Problem with the fish here though is it is super bony. Chinese food is a handful and a half. Nothing is cut into nice little western portions of solid meat like back home.

If you order beef it's got bones all the way through it. Not bones that you can just cut off because like..you don't have a knife. You have to get used to the artform that is plopping it into your mouth, sucking the meat off it then spitting the bone out. Sometimes there's little shards of bone and it bloody hurts if you miss it and bite down on it and it gets your gum.

If you get pork, it's guaranteed to have a bigass chunk of fat attached to it. They love their fat over here. We just cant deal with it. We nibble the little meat off then throw the fat - and it's usually 70% fat, 30% meat - if even that. I had a chunk the other day, the week before I was sick, that had little bit of meat, big chunk of fat - then a layer of what was skin, then some hairs. Yeah I couldn't deal. Didn't go back to the canteen for a few days after that. I just can't eat hairy food. The line is well and truly drawn.

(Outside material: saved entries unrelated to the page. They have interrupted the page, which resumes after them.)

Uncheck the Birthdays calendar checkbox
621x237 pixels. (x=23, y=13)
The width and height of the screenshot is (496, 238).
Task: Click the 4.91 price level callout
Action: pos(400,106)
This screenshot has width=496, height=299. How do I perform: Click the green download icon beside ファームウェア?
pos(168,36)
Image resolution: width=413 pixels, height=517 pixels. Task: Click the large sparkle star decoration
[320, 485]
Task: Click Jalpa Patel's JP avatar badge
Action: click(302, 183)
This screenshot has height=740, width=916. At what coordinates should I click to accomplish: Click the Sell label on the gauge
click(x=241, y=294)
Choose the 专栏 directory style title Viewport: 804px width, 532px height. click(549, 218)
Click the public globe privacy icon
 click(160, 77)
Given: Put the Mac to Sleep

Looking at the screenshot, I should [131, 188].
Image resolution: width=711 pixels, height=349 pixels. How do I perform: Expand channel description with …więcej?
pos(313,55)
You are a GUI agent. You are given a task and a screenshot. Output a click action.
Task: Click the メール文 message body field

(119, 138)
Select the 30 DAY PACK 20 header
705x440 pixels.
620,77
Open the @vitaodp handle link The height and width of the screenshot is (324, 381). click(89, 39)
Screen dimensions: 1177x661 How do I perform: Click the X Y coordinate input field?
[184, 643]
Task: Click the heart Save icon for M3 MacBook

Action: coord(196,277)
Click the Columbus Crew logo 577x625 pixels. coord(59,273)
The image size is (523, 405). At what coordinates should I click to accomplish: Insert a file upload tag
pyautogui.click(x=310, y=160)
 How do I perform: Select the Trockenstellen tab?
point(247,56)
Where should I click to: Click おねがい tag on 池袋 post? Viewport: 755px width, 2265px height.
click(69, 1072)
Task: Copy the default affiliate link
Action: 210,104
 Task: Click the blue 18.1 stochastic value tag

With fish and shrimps and stuff, the chinese mouths are - i don't know what you'd call it - honed perhaps. They slip the boney as hell fish into their mouths, swish it round a bit then spit out nothing but the bones.

They stick a full shrimp in their gob, suck on it, spit out the bad bits. I do not know how the hell they do it. We can't do it. We feel like losers when we have to try and eat that kind of stuff in front of them.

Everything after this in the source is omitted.